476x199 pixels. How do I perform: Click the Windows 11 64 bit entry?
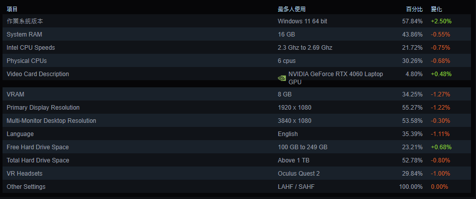coord(302,21)
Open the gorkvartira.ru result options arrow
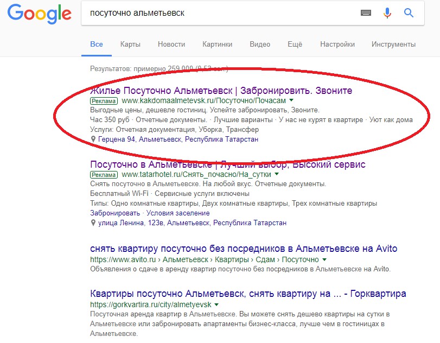Viewport: 440px width, 343px height. pos(217,304)
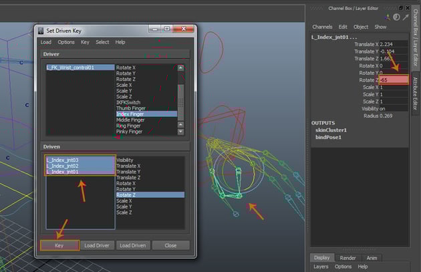Screen dimensions: 421x272
Task: Select L_FK_Wrist_control01 driver object
Action: coord(70,67)
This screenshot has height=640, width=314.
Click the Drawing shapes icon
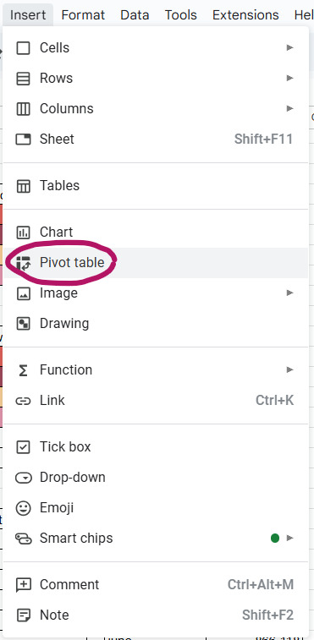tap(23, 324)
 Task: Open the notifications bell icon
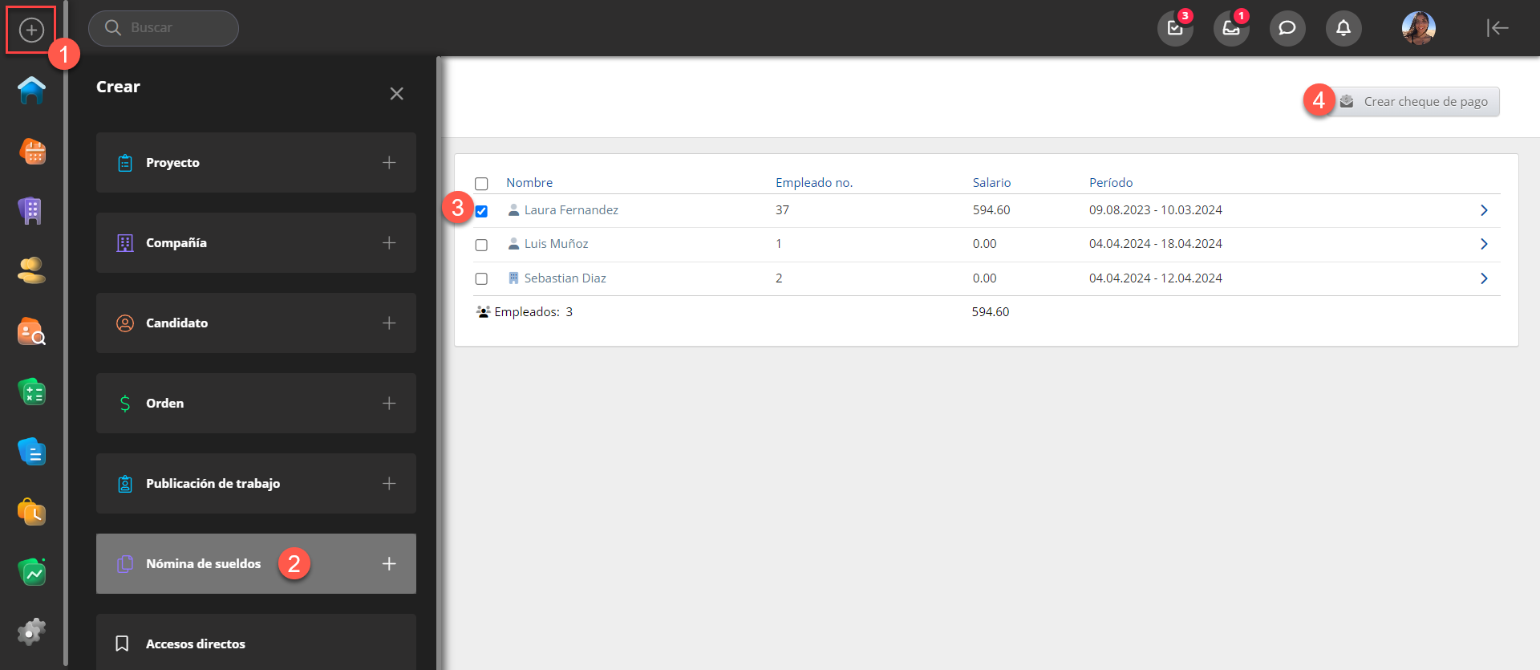[1343, 29]
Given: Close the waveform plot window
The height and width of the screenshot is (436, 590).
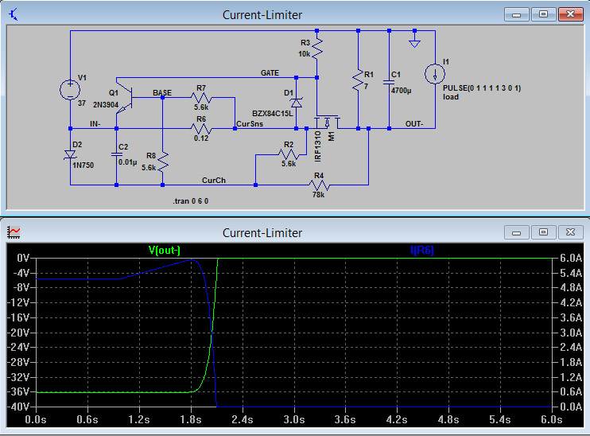Looking at the screenshot, I should [x=569, y=232].
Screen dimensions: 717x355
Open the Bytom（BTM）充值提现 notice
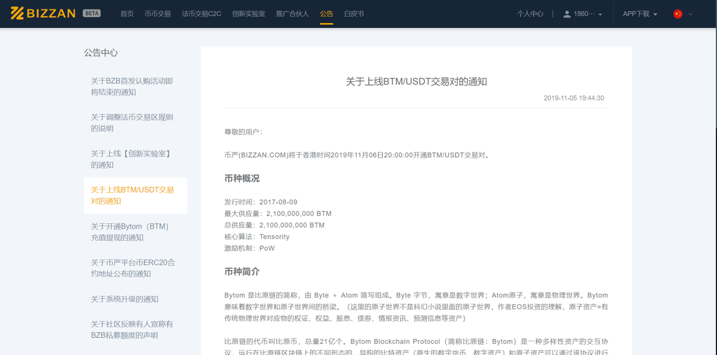point(131,232)
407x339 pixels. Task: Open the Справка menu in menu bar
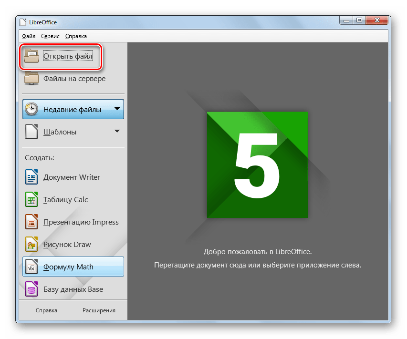(x=76, y=36)
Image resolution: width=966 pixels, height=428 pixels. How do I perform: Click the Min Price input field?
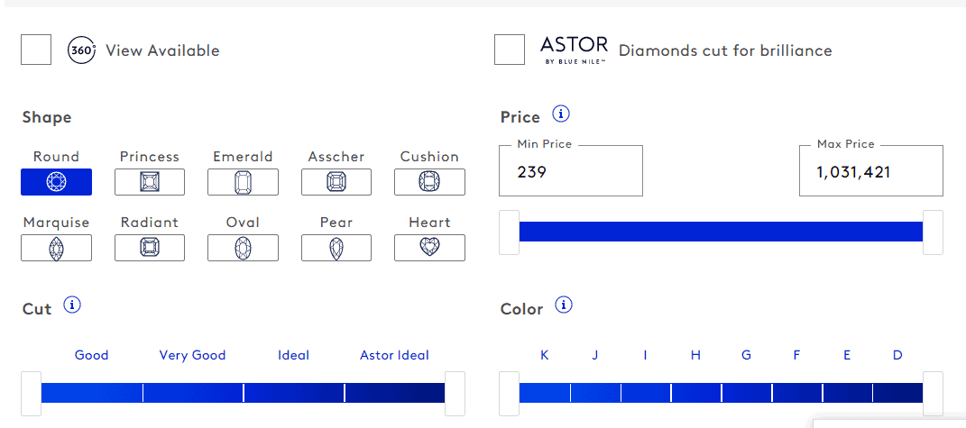570,170
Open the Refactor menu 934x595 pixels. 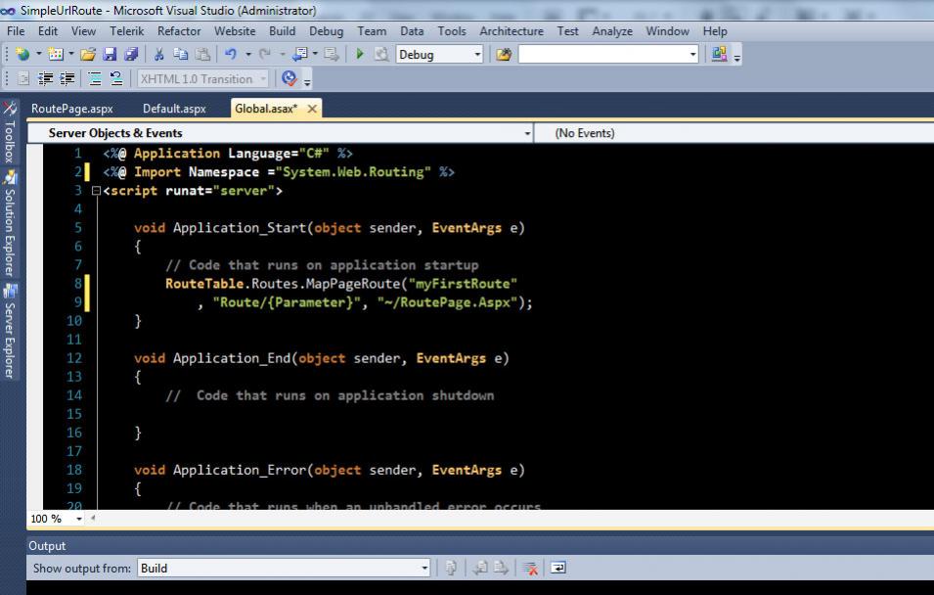(179, 31)
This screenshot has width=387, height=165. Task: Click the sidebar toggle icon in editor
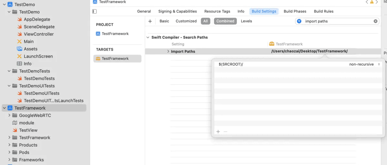point(94,11)
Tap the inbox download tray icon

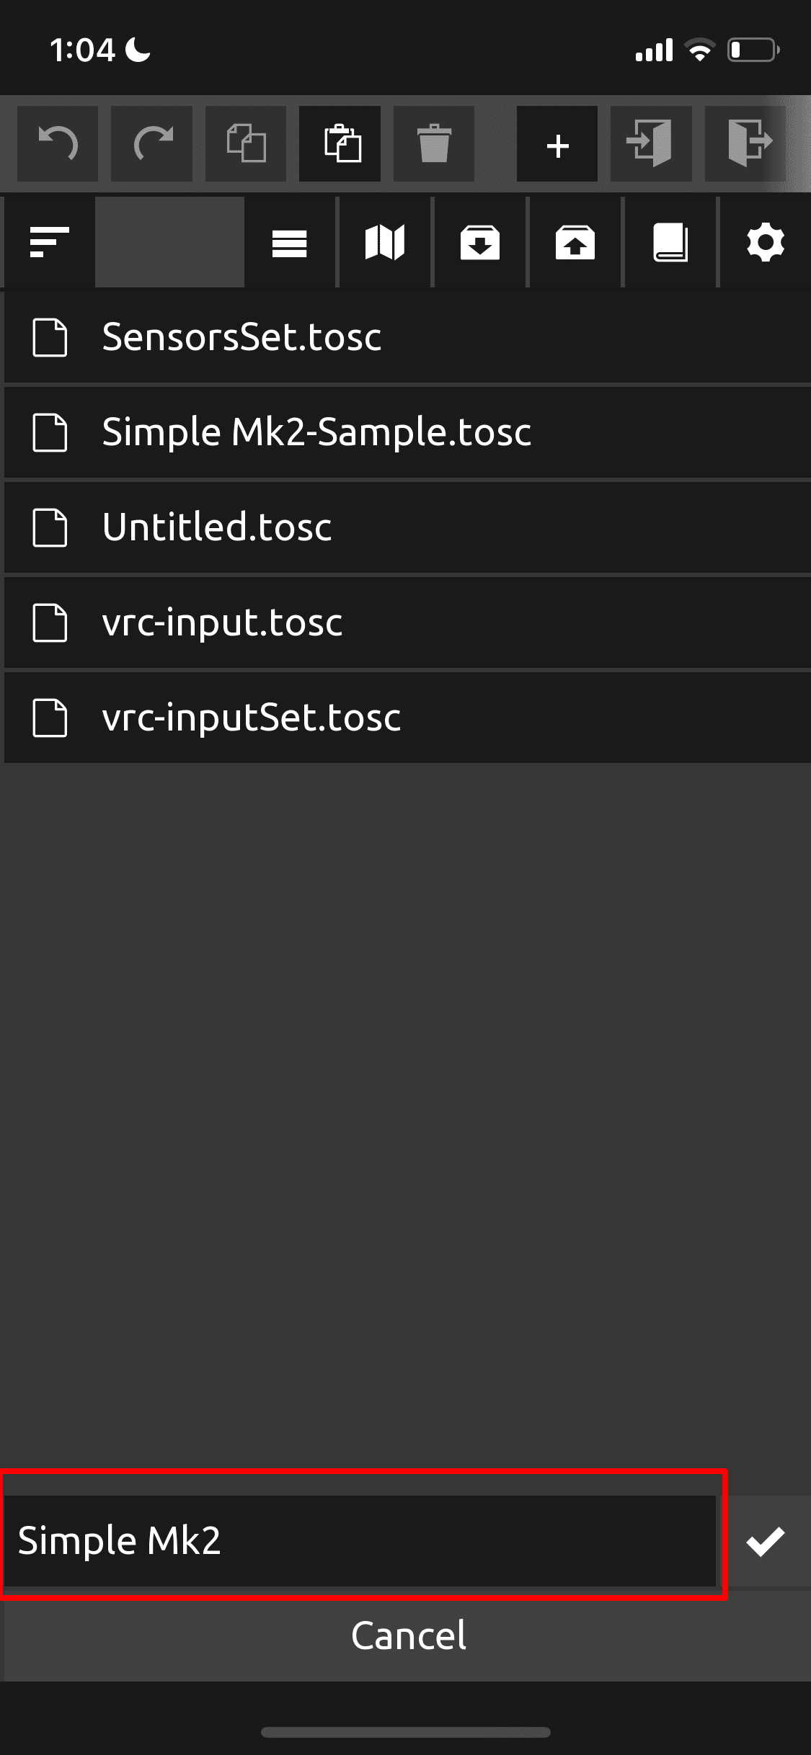coord(480,242)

══════════════════════════════

> WHAT YOU WILL DO: Repeat the listing above up to and including the line with "This screenshot has height=640, width=314.", starting from its first line. Drop any pictures.

> ANSWER BELOW:
476x199 pixels. How do I perform: Click the Windows 11 64 bit entry?
coord(302,21)
Open the gorkvartira.ru result options arrow
Viewport: 440px width, 343px height. pos(217,304)
Screen dimensions: 421x272
Task: Select L_FK_Wrist_control01 driver object
Action: coord(70,67)
This screenshot has height=640, width=314.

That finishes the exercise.